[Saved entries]
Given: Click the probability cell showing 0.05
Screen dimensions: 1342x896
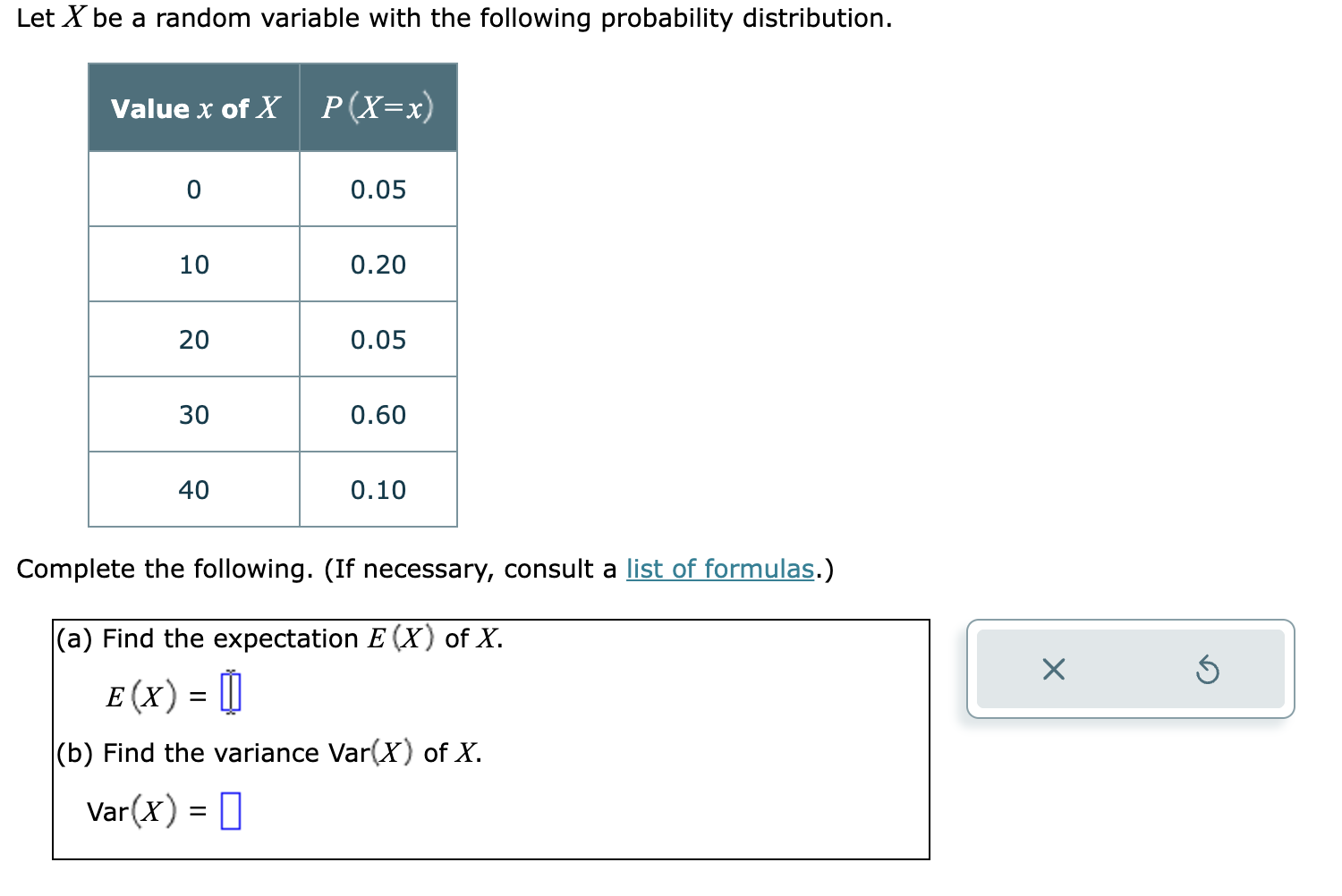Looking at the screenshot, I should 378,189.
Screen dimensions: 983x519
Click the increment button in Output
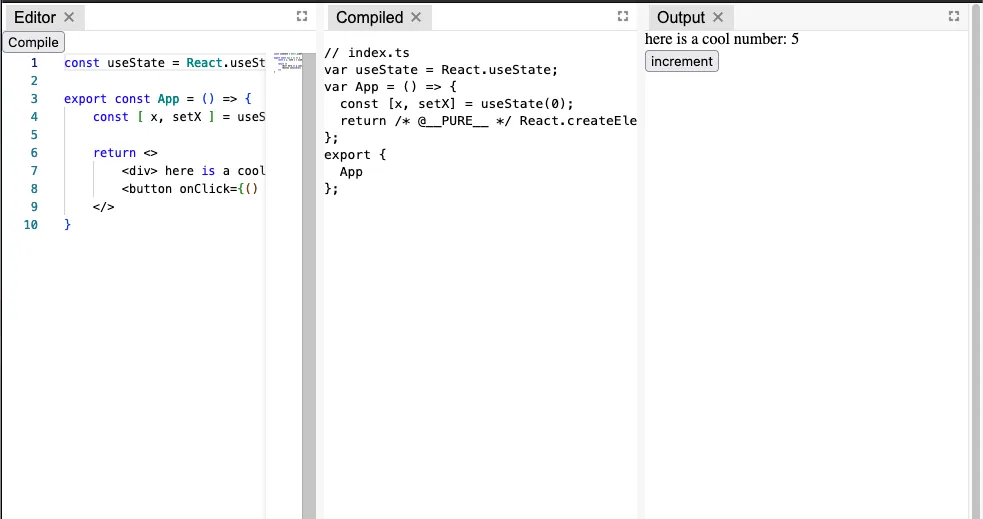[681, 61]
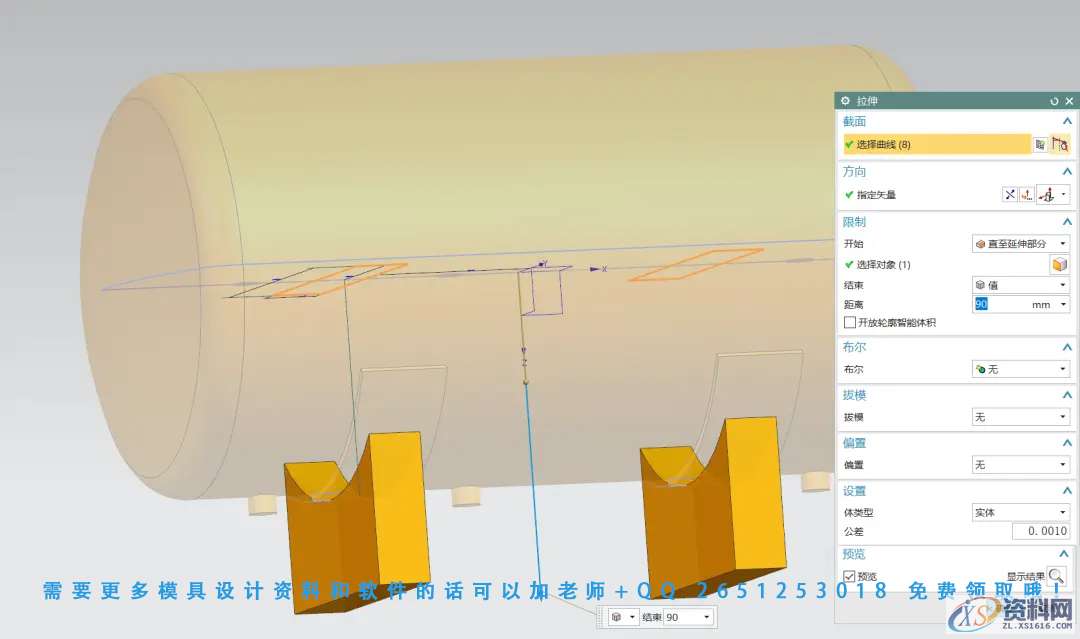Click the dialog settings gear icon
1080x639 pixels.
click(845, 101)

• What you should do
When you retype the data above, match every line exactly and leave the pictures behind.

• Answer for the task
Given: Click the probability cell showing 0.05
Screen dimensions: 1342x896
Looking at the screenshot, I should 378,189.
Screen dimensions: 983x519
Click the increment button in Output
[681, 61]
Click the dialog settings gear icon
1080x639 pixels.
click(845, 101)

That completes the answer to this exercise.